Follow the directions
Yes, it’s obvious, but it’s true; the best way to ensure your absentee ballot is counted is to follow the instructions that come with it. Your absentee ballot will come with a return envelope, a security envelope, and the ballot itself. The instructions with your ballot will tell you to do the following, according to the state Board of Elections:
- Complete your ballot by filling in the bubble of your candidate of choice in each election. Make sure to pay attention to the instructions for each individual race on your ballot.
- Fold the completed ballot and put it in the security envelope. (The security envelope is the one with a place for your signature.)
- Sign and date the security envelope in the space designated for the voter’s signature. (If you didn’t require assistance to complete your ballot, you can ignore the other signature slot.)
- Seal the security envelope. (This is important!)
- Put the security envelope in the return envelope, which is the one that is addressed to your local board of elections. The return envelope should also be marked “Official Election Mail.”
- Seal the return envelope.
- Return your ballot in the envelopes by mailing it in—make sure you apply a stamp!—or bringing it in person to your county board of elections office, an early voting site, or an Election Day poll site.
This is probably the most important step. In order for your ballot to be counted, it has to be in the hands of your county board of elections before the prescribed deadline.
- If you’re returning the ballot by mail, it must be postmarked no later than Nov. 3 and received by your county board of elections by Nov. 10.
- If you’re returning the ballot in-person to your county board of elections office, it must be returned by Nov. 3 at 9 p.m.
- If you’re returning the ballot to an early voting site, you must return it during normal polling hours from Oct. 24 through Nov. 1.
- If you’re returning your ballot to a polling place on Election Day, you have until 9 p.m. on Nov. 3.
- If you’re mailing your ballot, the earlier the better.
A note on the state Board of Elections website recommends mailing out your ballot at least seven days before Nov. 3 to ensure your county gets it on time.
“Obviously, if you don’t get your ballot in on time, it can be disqualified,” Wilson said.
Make a mistake? Try to correct it
In years past, an errant mark or an unsealed envelope or using a pencil instead of a pen could leave your entire mail-in ballot disqualified.
The state Board of Elections’ settlement this year with the League of Women Voters, however, makes many of those errors “curable,” meaning you should have the opportunity to correct them.
Under the settlement, a county board of elections must contact a voter if they forgot to sign the security envelope, the signature doesn’t match the one on file or if they put the ballot directly into the return envelope.
The voter would then be given a chance to correct those errors or vote in person.
The settlement also prevents counties from throwing out ballots with signatures in the wrong place or accompanied by the wrong date, as well as those filled out in pencil instead of pen.
In those cases, the voter doesn’t have to correct the ballots; the county will just count them, according to the settlement.
How do I request an absentee ballot?
There are two ways to do it.
- Visit absenteeballot.elections.ny.gov and fill out the online form.

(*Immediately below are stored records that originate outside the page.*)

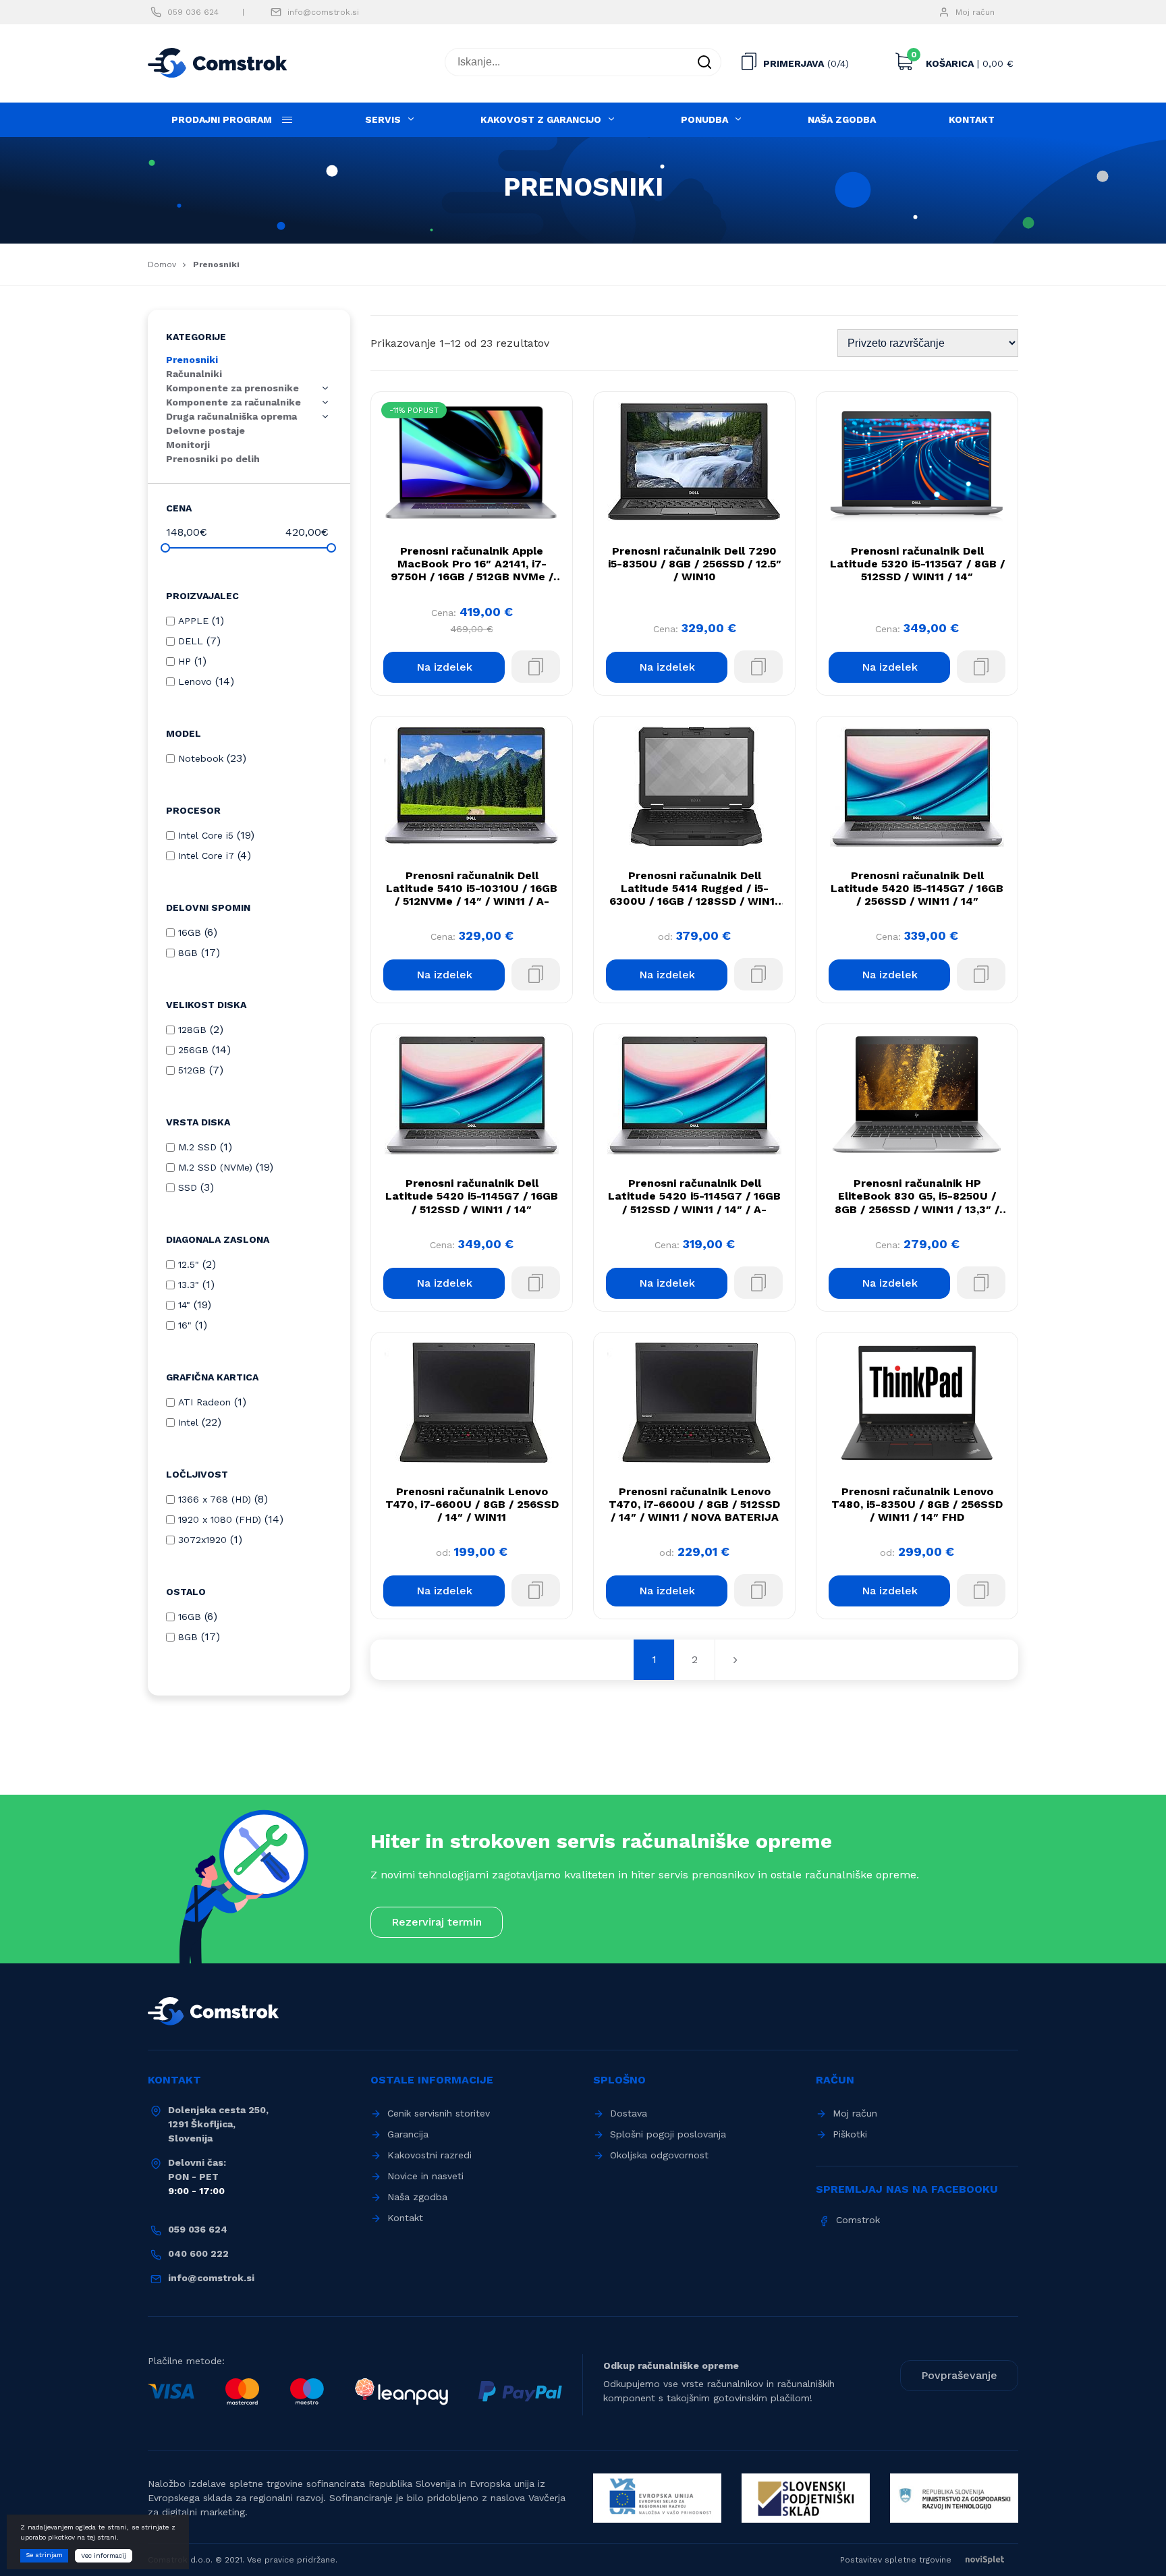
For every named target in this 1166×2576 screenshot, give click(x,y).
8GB (188, 952)
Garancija (407, 2134)
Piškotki (850, 2134)
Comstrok (858, 2219)
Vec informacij (103, 2555)
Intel (188, 1422)
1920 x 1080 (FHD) (219, 1519)
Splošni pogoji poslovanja (668, 2134)
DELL (190, 641)
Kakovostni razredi (429, 2155)
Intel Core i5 (205, 835)
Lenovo (195, 681)
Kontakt (972, 119)
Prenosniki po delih (213, 458)
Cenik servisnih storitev (438, 2113)
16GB (189, 932)
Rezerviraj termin (436, 1921)
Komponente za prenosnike (232, 388)
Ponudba (704, 119)
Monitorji (188, 444)
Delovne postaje (205, 430)
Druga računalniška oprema (231, 416)
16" (185, 1325)
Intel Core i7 (206, 855)
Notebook (200, 758)
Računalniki (194, 373)
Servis (383, 119)
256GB (193, 1049)
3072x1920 (202, 1539)
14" (184, 1304)
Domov (162, 264)
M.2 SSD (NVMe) (215, 1167)
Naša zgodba (842, 119)
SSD (187, 1187)
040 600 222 (198, 2253)
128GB (192, 1029)
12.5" (188, 1264)
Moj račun (975, 12)
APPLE (193, 620)
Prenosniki (192, 359)
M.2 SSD (197, 1147)
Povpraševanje (959, 2375)
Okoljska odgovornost (659, 2155)
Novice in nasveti (425, 2176)
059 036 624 (193, 12)
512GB (192, 1070)
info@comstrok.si (323, 12)
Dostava (628, 2113)
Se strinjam (44, 2554)
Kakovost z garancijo (540, 119)
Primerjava (793, 63)
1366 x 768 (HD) (214, 1499)
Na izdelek (444, 667)
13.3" (188, 1284)
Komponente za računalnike (233, 402)
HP (184, 661)
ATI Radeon (204, 1402)
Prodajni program (221, 119)
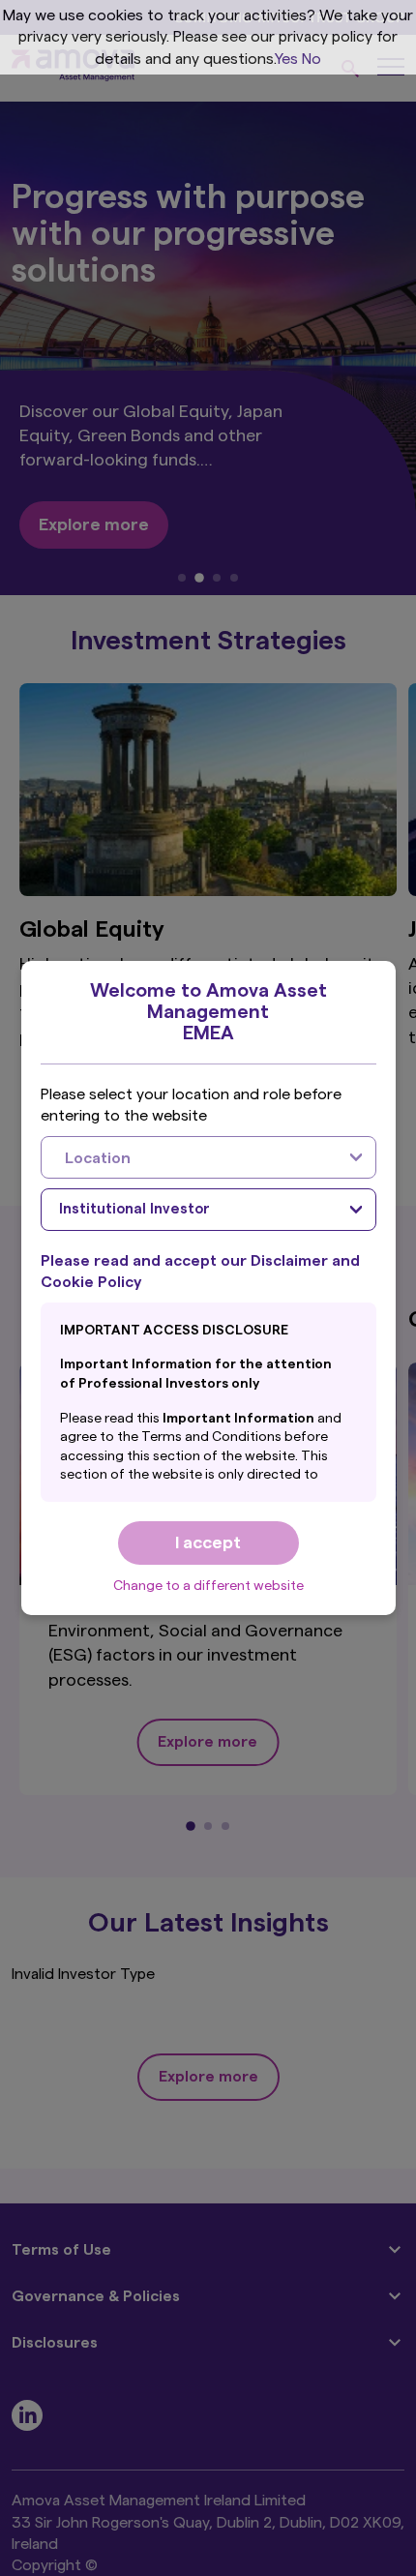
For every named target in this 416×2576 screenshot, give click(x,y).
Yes (286, 59)
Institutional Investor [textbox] (134, 1209)
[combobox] (208, 1157)
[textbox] (189, 1157)
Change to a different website (208, 1586)
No (311, 59)
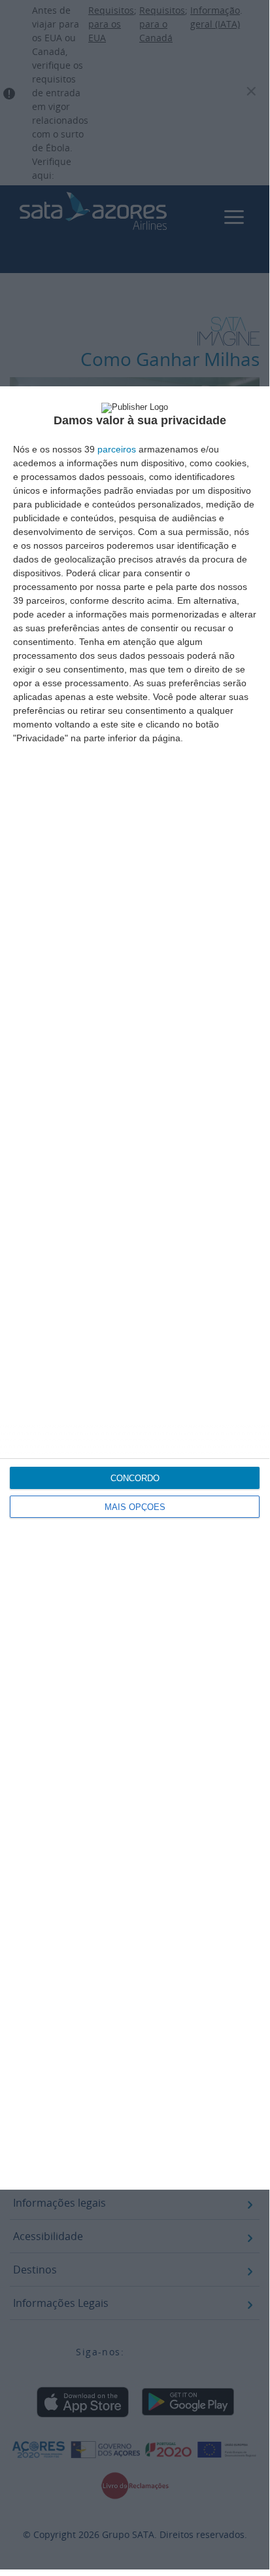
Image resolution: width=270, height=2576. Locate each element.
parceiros (116, 449)
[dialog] (134, 1288)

- Contact your county’s board of elections by phone, email, fax, mail or in person. You can find your county board’s contact information at www.elections.ny.gov/CountyBoards.html.
Those requesting a ballot online or by phone, fax or mail must do so before Oct. 27. But the state Board of Elections recommends you do so by Oct. 19 to ensure the U.S. Postal Service has enough time to get you a ballot before Election Day.
Those requesting a ballot in person at their county elections office have until Nov. 2 to do so.
If you’re requesting an absentee ballot for reasons having to do with COVID-19—even if it’s just a fear of catching it—make sure you pick the “temporary illness” option when asked for your reasoning.